§ **REQUESTS**:
1 - In the UAW appeal, in which two years did the union previously lose at Volkswagen in Chattanooga?
2 - Reproduce the UAW appeal from "UAW filed for" up to and including "in Chattanooga means)".

§ **EXCERPT**:
···
Help Me Fly to Chattanooga to Cover the UAW Election at Volkswagen

UAW filed for a union election today with 70% of the plant signing up to join the union. (UAW)

Recurring Donation

One Time Donation

Earlier today, the UAW announced that they had filed for a union election at Volkswagen in Chattanooga with over 70%. The union lost twice in both 2014 and 2019. 

With Mercedes workers in Alabama nearing a union drive and drives underway at Toyota in Missouri and Hyundai in Alabama, a win in Chattanooga could open the door to organizing in the South. (See our coverage today of what the announcement in Chattanooga means)

I was there to cover those defeats in Chattanooga in 2014 and 2019. Now, I hope to get back in time to cover this union election. 

However, I’m in Brazil and finishing a film shoot on my documentary “Marielle Vive” about the assassination of Rio City Councilwoman Marielle Franco, whom I attended college with at PUC-RIo.
···
§ **MATERIAL**:
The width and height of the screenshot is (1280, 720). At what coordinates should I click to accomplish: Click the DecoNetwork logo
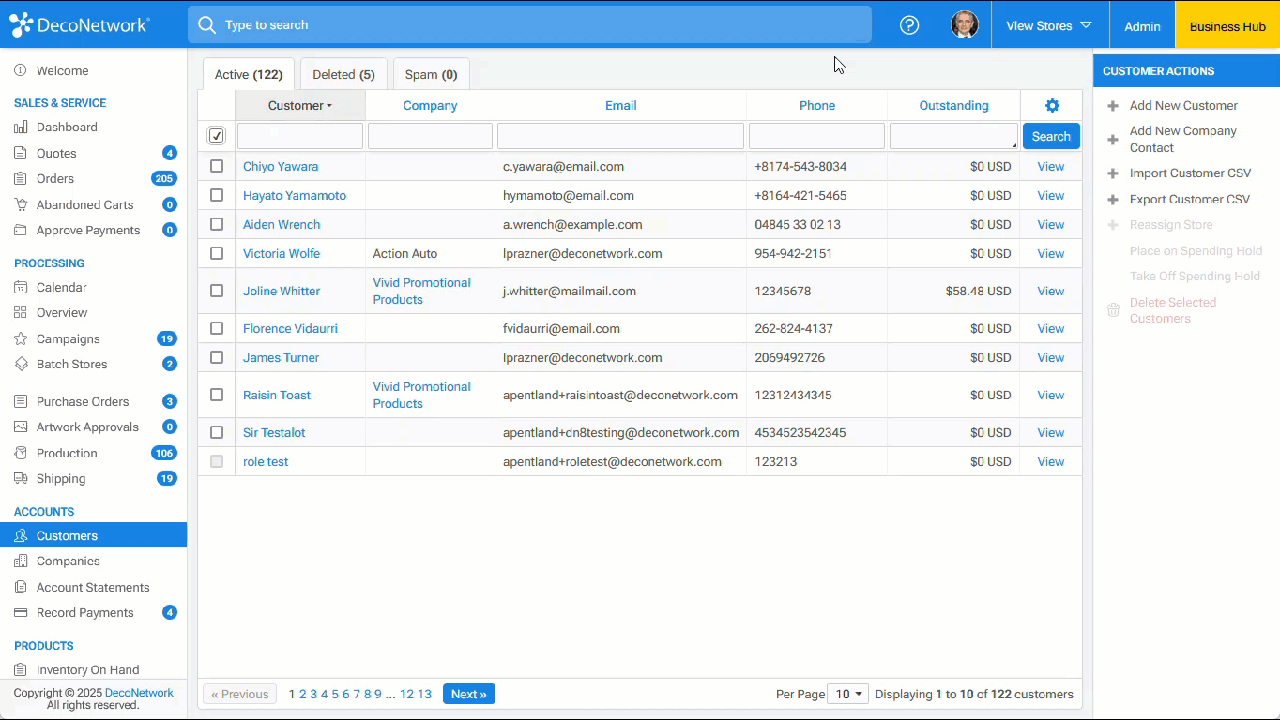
···
§ **SOLUTIONS TO THE TASKS**:
1 - 2014 and 2019.

2 -
UAW filed for a union election today with 70% of the plant signing up to join the union. (UAW)

Recurring Donation

One Time Donation

Earlier today, the UAW announced that they had filed for a union election at Volkswagen in Chattanooga with over 70%. The union lost twice in both 2014 and 2019. 

With Mercedes workers in Alabama nearing a union drive and drives underway at Toyota in Missouri and Hyundai in Alabama, a win in Chattanooga could open the door to organizing in the South. (See our coverage today of what the announcement in Chattanooga means)